Last Updated : 31 Mar, 2023

Gradient Boosting is a popular boosting algorithm in machine learning used for classification and regression tasks. Boosting is one kind of ensemble Learning method which trains the model sequentially and each new model tries to correct the previous model. It combines several weak learners into strong learners. There is two most popular boosting algorithm i.e

AdaBoost
Gradient Boosting

Gradient Boosting

Gradient Boosting is a powerful boosting algorithm that combines several weak learners into strong learners, in which each new model is trained to minimize the loss function such as mean squared error or cross-entropy of the previous model using gradient descent. In each iteration, the algorithm computes the gradient of the loss function with respect to the predictions of the current ensemble and then trains a new weak model to minimize this gradient. The predictions of the new model are then added to the ensemble, and the process is repeated until a stopping criterion is met.

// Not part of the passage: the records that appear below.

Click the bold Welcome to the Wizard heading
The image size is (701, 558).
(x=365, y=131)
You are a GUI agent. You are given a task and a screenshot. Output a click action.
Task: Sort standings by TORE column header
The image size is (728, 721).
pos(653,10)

In contrast to AdaBoost, the weights of the training instances are not tweaked, instead, each predictor is trained using the residual errors of the predecessor as labels. There is a technique called the Gradient Boosted Trees whose base learner is CART (Classification and Regression Trees). The below diagram explains how gradient-boosted trees are trained for regression problems.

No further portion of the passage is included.